On 21 March, the government announced that most of the existing COVID-related measures would be relaxed in 3 phases starting 21 April. Beauty parlours are among those scheduled premises that are allowed to reopen in phase 1. Stanley said many of their customers have already booked an appointment for threading on 21 April.
According to Stanley, Mrs Leung has been making enzymes for a long time and kept looking for a way to tackle customers’ post-threading skin allergy. Over ten years ago, Mrs Leung discovered enzymes which could help cure this allergy problem and they are still in use today, Stanley said.
Mrs Leung added that enzymes are effective disinfectants. “Many of our customers also trust that enzymes can kill bacteria effectively. We keep spraying enzymes [around our shop] and it’s well ventilated here, so people were willing to come once the measures were eased in these 2 years,” said Mrs Leung. During the pandemic, many regular customers purchase more enzymes to use at home, Stanley added.
Stanley said their threading salon has also adopted e-commerce which generates more sales for them. Customers can also purchase Mrs Leung’s handmade natural herbal enzymes from Beauty Choice Threading’s official site.
The future of the face threading industry
We are confident,”
The second-generation inheritor of the traditional threading technique feels optimistic about the prospects of the industry as he said, “like what Mrs Leung has just said, you can make customers look pretty and feel very happy every time when they leave our shop, from this we can see the positive effect of threading.”
Stanley said there is not any other types of beauty techniques or products which can uproot the dirt in the existing market. “It’s hard to look for a way that can make you look prettier and prettier,” said Mrs Leung seriously. “Only threading has this effect,” she and her son said simultaneously with their heads nodding. Stanley explained that through face threading, grease, dirt, dead skin, and stratum corneum (the outermost layer of skin) can be uprooted.
The traditional threading technique remains undefeated despite the popularity of modern beauty treatments.
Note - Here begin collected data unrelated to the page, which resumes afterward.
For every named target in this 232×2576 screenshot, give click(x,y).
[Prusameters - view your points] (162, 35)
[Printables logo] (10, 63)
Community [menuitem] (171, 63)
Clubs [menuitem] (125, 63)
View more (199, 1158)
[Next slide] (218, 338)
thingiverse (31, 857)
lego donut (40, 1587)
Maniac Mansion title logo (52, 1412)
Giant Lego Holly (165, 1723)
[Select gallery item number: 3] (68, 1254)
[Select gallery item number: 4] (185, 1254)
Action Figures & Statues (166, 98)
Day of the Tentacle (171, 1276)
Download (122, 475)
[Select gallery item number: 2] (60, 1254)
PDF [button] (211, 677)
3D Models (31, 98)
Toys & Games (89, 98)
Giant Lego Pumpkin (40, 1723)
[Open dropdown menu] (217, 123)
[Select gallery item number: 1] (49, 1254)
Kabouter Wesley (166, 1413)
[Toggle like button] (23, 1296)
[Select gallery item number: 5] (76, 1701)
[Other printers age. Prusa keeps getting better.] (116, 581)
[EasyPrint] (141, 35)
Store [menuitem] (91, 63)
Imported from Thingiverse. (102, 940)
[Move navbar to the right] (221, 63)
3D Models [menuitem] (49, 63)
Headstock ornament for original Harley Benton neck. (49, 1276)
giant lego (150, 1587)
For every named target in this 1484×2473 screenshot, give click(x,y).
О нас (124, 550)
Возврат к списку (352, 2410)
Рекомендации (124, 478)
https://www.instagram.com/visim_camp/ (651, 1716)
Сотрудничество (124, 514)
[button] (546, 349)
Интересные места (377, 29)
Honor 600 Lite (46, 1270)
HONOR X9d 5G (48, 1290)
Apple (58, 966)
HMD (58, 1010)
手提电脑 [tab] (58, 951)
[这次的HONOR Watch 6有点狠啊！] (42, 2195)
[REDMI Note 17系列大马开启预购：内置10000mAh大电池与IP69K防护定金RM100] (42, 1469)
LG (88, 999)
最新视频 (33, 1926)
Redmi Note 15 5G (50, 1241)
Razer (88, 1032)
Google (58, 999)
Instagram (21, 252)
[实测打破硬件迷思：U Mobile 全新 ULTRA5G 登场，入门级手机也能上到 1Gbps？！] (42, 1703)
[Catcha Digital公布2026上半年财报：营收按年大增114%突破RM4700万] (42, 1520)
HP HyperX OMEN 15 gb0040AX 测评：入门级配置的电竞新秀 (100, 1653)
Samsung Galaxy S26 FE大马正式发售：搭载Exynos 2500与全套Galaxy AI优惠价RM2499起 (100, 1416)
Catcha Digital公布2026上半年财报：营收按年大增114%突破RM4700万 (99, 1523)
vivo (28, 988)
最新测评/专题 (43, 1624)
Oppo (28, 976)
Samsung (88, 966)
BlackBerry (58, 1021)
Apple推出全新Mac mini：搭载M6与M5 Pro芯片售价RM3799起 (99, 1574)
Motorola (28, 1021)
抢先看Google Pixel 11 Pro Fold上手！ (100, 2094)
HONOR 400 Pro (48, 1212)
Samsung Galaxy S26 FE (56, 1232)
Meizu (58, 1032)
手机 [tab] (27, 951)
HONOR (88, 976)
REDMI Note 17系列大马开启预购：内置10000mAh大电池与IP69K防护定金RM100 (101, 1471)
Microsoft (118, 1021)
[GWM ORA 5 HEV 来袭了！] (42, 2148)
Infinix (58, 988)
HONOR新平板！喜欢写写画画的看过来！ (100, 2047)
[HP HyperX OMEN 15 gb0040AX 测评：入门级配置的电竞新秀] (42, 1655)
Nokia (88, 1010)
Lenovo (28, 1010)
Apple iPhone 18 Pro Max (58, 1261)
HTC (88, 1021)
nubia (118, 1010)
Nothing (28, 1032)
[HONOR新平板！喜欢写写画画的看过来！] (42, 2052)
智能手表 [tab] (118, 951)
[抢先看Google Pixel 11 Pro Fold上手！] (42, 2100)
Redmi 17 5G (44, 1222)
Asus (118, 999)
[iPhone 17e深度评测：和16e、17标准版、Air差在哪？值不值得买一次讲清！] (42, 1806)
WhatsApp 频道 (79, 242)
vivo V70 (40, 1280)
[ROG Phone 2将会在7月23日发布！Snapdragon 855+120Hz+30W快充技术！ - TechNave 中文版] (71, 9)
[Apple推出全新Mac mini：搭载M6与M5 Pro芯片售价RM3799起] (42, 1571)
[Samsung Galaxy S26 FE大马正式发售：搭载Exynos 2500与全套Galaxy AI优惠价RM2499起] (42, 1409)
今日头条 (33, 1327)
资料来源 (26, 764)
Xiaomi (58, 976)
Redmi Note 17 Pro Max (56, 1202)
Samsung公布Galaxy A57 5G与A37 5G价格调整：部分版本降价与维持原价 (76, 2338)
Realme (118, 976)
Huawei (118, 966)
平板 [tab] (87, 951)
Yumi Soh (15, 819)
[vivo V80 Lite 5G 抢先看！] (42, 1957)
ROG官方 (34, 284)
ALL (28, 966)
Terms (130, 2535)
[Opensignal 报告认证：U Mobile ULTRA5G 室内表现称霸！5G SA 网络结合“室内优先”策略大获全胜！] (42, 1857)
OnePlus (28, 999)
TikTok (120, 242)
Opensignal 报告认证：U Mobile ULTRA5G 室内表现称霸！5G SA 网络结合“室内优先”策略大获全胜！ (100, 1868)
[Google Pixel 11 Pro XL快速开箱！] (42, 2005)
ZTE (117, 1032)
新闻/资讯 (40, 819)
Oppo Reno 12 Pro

Mrs Leung recalled that a customer, who was very happy with her clean face after face threading, said that it [threading] was very different from doing facials.
Stanley reiterated that they are confident about the future of the industry and he said,
it’s a kind of business which can help others and ourselves at the same time.”
As our society moves towards mechanization and capitalization, along with the threat of COVID-19, some traditional industries that require much more time and sophistication might no longer find their spots for survival.
From the birdcage industry that is on the verge of disappearance, to the snake soup industry that is seeking for a more sustainable business model, and finally, the face threading industry that fortunately has its successors, we notice that it is high time for industries to come up with new tactics for continuity. At the same time, it is important for us to appreciate the uniqueness of these fields. In that way, we could see a glimmer of hope for Hong Kong’s distinctive industries.